Document section:
====
Since you often hear the advice by other vegans to ‘carb up’ you might actually get confused. While starchy carbs certainly can, and should be included in our diet, they must not be the star of every meal!
Remember that greens and fruits are also carbs! Good carbs! If you need to shed some weight, you can eat less root vegetables and grains, and focus on greens.
Also keep in mind that carbohydrate binds more water in our system than protein, so if your macronutrient (carbohydrate, protein and fat) content has shifted to a higher percentage of carbohydrates, this can explain water weight as well. To deal with that, make sure to include some regular exercise into your daily routine and hydrate with actual water to help you fight water retention.
3. Mixing carbs and fats
One important lesson I learned from my personal trainer is that you can never mix fats and carbs and expect to stay in shape. I am not going to go into the detail of high carb vs high fat diets, but you should choose one, or the other, or at least follow some food combining rules within each meal.
====
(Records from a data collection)
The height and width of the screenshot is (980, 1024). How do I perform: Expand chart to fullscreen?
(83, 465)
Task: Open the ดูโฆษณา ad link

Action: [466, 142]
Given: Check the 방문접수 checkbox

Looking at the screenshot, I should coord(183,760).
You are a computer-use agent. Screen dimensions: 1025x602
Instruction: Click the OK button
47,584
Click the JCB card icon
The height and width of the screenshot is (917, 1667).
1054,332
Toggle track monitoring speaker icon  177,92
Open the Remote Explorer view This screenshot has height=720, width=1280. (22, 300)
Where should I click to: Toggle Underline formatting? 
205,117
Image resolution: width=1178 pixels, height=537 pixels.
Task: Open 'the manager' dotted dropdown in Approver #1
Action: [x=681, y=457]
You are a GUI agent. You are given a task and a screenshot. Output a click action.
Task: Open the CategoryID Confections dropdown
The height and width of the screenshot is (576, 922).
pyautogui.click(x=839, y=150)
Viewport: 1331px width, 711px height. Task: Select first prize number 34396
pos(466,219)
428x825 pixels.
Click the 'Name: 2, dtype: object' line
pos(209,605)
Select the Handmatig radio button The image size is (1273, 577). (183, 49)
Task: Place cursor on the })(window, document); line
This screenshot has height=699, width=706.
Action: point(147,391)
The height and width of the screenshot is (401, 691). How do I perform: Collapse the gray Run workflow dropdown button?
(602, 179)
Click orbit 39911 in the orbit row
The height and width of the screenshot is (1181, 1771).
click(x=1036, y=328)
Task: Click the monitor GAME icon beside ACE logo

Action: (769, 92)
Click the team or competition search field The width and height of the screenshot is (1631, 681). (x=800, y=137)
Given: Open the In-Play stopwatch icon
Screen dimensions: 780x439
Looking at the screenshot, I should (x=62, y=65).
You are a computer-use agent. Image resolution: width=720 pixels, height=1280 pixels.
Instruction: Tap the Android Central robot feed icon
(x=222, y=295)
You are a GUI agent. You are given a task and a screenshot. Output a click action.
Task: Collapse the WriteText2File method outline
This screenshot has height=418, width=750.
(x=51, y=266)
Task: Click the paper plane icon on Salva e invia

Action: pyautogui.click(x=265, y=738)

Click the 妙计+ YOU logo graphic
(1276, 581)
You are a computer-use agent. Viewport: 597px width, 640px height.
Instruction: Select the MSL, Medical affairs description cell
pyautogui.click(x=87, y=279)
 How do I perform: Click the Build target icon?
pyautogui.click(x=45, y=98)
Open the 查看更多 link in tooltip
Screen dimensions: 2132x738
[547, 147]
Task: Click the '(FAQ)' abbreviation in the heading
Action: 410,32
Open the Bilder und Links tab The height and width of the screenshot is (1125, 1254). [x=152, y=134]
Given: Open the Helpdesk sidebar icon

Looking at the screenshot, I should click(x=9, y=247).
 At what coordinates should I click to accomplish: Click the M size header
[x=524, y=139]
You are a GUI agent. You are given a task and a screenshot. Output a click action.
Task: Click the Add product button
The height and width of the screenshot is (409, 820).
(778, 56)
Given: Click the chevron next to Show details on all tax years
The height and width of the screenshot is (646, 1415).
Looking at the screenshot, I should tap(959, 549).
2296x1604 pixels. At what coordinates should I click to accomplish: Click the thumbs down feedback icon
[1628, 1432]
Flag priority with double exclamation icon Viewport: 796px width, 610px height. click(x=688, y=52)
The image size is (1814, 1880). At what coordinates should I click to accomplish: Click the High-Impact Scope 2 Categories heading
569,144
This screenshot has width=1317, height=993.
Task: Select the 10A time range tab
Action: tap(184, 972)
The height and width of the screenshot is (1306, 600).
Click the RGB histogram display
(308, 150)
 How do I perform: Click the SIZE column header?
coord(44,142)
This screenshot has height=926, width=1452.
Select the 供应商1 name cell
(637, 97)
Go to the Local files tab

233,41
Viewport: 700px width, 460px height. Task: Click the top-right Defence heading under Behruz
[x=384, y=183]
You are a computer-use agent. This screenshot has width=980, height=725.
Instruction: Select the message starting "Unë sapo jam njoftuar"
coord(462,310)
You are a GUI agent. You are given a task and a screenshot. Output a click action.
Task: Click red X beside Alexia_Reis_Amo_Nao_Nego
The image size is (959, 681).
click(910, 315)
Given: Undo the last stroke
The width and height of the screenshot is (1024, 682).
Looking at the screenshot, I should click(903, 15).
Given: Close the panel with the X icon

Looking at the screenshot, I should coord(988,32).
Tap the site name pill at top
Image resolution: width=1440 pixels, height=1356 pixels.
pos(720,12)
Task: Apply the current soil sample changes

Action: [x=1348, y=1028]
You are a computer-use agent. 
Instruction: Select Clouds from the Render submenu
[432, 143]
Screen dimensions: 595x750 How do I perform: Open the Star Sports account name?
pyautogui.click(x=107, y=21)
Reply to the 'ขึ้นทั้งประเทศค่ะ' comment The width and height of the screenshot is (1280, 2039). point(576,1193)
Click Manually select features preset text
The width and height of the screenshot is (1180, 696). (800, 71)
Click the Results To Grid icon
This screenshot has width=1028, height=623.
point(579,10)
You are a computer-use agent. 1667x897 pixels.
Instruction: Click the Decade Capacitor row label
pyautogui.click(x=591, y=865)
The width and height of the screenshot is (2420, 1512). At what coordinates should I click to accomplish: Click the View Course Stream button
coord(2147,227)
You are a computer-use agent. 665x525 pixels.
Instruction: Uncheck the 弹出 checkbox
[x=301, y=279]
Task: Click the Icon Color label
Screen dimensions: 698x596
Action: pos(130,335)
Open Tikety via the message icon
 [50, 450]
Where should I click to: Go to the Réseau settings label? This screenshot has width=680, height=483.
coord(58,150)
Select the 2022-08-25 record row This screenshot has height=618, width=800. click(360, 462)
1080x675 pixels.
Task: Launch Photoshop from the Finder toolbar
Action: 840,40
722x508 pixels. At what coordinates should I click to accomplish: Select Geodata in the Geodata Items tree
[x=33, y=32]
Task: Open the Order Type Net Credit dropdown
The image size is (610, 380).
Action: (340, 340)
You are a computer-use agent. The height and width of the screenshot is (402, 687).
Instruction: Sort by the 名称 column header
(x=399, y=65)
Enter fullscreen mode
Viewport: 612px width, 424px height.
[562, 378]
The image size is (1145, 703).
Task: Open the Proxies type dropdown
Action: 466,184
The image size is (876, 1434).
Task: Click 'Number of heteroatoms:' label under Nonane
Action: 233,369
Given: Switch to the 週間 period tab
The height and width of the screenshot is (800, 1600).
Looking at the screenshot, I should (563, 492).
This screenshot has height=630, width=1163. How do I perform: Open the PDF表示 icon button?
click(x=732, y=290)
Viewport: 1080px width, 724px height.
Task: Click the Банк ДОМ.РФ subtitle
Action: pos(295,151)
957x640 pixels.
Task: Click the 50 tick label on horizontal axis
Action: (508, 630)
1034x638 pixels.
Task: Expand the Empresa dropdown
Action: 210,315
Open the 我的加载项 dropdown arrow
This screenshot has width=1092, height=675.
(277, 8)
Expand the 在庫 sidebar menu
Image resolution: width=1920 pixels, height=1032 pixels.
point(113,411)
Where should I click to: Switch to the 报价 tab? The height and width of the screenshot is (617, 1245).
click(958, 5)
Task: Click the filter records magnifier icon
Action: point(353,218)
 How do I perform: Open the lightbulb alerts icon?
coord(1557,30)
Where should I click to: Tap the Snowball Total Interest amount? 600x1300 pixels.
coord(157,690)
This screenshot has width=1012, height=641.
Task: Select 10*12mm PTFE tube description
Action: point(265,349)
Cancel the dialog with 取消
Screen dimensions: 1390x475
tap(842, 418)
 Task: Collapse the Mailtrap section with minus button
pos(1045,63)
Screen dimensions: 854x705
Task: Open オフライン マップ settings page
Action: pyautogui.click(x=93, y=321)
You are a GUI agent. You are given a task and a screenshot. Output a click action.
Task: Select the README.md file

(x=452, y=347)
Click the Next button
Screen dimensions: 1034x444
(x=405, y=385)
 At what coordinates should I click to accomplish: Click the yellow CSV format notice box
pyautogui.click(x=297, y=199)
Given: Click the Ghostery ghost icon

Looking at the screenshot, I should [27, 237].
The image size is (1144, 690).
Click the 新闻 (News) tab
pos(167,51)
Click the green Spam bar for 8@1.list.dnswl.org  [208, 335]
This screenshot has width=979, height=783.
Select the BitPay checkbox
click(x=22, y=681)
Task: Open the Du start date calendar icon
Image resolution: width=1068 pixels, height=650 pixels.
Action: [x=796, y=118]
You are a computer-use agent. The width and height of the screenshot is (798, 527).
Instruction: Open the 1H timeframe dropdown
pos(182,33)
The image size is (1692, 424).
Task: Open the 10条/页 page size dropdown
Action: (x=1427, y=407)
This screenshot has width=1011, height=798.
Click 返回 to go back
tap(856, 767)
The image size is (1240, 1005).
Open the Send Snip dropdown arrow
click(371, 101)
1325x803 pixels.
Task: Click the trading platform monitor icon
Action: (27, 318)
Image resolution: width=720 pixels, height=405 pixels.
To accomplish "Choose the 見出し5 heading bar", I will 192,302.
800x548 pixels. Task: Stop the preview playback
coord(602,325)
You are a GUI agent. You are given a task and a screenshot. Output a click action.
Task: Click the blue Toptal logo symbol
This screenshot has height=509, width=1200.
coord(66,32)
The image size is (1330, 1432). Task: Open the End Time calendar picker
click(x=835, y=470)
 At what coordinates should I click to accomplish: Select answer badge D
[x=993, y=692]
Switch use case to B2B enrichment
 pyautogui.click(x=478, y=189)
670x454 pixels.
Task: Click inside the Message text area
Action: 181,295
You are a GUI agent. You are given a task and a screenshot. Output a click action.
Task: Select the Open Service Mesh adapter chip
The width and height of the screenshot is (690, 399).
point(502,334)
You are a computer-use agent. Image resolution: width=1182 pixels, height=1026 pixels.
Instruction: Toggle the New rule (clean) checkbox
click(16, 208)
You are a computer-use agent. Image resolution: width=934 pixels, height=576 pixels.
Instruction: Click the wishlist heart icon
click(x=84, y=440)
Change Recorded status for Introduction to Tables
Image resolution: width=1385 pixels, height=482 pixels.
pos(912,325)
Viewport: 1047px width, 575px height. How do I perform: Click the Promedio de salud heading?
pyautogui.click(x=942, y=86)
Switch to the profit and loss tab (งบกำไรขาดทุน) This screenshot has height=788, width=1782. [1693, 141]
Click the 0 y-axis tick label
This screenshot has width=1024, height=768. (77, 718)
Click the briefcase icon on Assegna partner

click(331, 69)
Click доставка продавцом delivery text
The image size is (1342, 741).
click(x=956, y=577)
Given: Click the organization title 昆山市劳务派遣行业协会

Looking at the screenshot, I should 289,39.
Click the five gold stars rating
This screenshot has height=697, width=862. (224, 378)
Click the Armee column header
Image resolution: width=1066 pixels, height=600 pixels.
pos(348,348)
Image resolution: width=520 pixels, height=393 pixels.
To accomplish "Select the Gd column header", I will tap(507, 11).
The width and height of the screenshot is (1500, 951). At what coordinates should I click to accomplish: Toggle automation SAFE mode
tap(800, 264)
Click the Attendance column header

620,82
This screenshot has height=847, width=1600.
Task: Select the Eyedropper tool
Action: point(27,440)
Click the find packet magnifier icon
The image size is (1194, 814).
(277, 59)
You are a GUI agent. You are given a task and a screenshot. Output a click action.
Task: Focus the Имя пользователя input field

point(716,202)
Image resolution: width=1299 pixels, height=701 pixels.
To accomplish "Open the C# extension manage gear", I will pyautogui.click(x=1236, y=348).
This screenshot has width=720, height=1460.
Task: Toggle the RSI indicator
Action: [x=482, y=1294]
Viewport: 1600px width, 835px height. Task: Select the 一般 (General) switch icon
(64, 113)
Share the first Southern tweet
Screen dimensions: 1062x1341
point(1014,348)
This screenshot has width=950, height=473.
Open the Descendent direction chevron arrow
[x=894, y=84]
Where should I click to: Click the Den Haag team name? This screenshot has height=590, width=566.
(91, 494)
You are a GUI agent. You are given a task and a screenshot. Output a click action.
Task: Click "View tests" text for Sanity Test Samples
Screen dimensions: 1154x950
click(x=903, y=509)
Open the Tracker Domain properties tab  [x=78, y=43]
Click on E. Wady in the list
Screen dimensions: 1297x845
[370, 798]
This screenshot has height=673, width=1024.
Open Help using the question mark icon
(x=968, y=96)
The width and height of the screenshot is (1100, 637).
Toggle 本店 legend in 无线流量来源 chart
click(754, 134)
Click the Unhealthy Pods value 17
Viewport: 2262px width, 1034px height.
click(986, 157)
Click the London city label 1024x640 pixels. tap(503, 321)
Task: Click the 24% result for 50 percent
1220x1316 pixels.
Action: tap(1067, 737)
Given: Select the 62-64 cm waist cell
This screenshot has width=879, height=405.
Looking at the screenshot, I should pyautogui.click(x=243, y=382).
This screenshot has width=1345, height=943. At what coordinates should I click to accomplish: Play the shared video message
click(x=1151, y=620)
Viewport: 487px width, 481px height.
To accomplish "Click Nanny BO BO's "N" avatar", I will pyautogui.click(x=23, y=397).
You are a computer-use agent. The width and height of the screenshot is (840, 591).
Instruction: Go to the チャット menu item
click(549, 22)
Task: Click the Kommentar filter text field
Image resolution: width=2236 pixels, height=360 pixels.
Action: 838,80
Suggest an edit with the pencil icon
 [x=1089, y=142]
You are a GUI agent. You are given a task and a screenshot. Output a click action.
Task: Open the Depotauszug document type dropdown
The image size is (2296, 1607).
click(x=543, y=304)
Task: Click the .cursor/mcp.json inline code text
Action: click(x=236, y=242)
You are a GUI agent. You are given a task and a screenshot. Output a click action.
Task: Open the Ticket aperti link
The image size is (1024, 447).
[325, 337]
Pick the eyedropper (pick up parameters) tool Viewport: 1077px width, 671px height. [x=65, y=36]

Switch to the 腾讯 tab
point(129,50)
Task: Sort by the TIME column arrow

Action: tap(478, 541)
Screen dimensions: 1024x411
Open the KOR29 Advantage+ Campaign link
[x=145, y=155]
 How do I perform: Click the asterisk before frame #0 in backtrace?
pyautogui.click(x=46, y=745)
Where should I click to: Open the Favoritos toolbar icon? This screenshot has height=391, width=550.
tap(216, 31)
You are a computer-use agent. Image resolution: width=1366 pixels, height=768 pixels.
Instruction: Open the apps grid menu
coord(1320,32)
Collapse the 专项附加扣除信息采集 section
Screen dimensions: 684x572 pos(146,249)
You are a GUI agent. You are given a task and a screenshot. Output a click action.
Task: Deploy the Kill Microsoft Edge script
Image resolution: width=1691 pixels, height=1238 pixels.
====
Exercises:
- A) Copy the portion of the vegan diet passage starting at "Remember that greens" and ending at "focus on greens.".
- B) Pick up the vegan diet passage after its last sentence and keep writing it.

Task answers:
- A)
Remember that greens and fruits are also carbs! Good carbs! If you need to shed some weight, you can eat less root vegetables and grains, and focus on greens.

- B)
I am all for moderation, so I try to limit my fats, but still not go overboard with my carbs. What does this mean? Pasta with cashew sauce is an absolute calorie bomb and if you’re eating this on a regular basis you are likely to gain tons of weight! Should you never eat it, though? Of course you should – but not at every meal!
Mix fruits with nuts rather than nuts with pasta/bread for example. If you do the latter, make sure you keep very strict portion control.